A World Bank report says the global economy is recovering. Trouble is it won't feel like a recovery.

According to the report, global GDP, which fell by 2.2% in 2009, is expected to grow 2.7% this year and 3.3% in 2011. Growth will be more spectacular in developing countries. But the report warns it could take years before countries recoup the losses incurred in the worse financial meltdown since the Great Depression. We could be looking at 10 years of sub-optimal growth with more government intervention and increased risk aversion.

At the same time, this recovery is fragile. As Dan Froomkin from Harvard University's Nieman Foundation for Journalism says, there are seven potential time bombs ticking away.

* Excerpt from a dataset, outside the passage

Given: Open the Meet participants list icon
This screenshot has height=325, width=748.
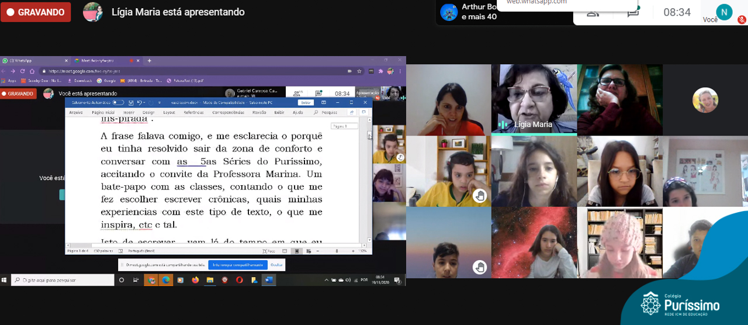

1. The middle class may never be the same again with the boomers accumulating massive debt in the chase to get rich and ultimately watching their retirement incomes evaporate.

2. The recovery will take a long time.

3. It might only be temporary. Think about it. The construction industry, housing and credit bubble created all the growth that created the recovery following the tech meltdown. What will take it's place? No one's worked that one out yet.

4. We don't have the tools for recovery. Traditionally, central banks have lowered interest rates to stimulate growth following a recession. It's impossible to do that in the US when rates are close to zero. Another way is for governments to spend. They have already done that but how much more can they keep doing it.

5. Governments have created massive deficits but the real risk is cutting back spending too soon. In 1937, the Roosevelt administration did that and the economy went downhill. The only thing that saved the US was what economist Paul Krugman calls the "massive deficit-financed public works program", otherwise known as World War Two.

6. Whatever is driving the market rally could go away. How long will those forces, will be in play.

7. The Us banking sector has not yet been pulled into line and is still up to its old tricks.

Don't bet on a recovery. We're not out of the woods yet. And in any case, it will take many years before it will feel anywhere near to a real recovery.